> _ABOUT THIS TASK_
Restate the lines exactly, starting at the line that contains "Click the Export YAML link" and finishing with the final line of the records.
[Start of section]
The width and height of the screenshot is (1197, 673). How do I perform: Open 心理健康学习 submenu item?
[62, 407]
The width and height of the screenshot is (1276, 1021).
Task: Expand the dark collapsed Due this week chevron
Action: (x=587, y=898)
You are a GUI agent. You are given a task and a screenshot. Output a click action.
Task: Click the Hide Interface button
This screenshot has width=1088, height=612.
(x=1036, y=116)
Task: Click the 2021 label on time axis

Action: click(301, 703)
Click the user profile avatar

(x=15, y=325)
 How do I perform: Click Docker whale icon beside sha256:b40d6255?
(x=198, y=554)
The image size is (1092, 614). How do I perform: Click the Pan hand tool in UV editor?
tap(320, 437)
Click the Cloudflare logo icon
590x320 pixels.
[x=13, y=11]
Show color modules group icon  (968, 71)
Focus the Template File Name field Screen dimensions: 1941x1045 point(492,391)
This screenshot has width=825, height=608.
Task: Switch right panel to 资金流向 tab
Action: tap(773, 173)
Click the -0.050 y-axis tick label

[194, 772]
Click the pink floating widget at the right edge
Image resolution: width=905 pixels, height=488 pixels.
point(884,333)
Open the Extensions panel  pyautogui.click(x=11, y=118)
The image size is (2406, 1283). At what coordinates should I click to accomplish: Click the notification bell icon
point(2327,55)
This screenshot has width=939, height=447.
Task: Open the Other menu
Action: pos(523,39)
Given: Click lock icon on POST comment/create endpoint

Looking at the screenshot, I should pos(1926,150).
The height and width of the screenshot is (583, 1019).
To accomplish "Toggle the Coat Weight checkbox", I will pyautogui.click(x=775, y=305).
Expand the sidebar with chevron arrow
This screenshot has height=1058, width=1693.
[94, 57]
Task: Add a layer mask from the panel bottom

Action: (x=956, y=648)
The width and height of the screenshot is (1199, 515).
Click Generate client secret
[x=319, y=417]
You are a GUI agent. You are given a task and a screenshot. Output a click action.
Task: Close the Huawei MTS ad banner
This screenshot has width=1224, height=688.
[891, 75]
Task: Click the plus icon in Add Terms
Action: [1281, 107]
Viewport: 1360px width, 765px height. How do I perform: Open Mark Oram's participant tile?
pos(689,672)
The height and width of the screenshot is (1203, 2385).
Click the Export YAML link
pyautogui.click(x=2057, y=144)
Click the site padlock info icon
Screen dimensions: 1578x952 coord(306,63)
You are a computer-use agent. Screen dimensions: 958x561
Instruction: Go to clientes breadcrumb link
[End of section]
> _EXPECTED ANSWER_
Click the Export YAML link
pyautogui.click(x=2057, y=144)
Click the site padlock info icon
Screen dimensions: 1578x952 coord(306,63)
You are a computer-use agent. Screen dimensions: 958x561
Instruction: Go to clientes breadcrumb link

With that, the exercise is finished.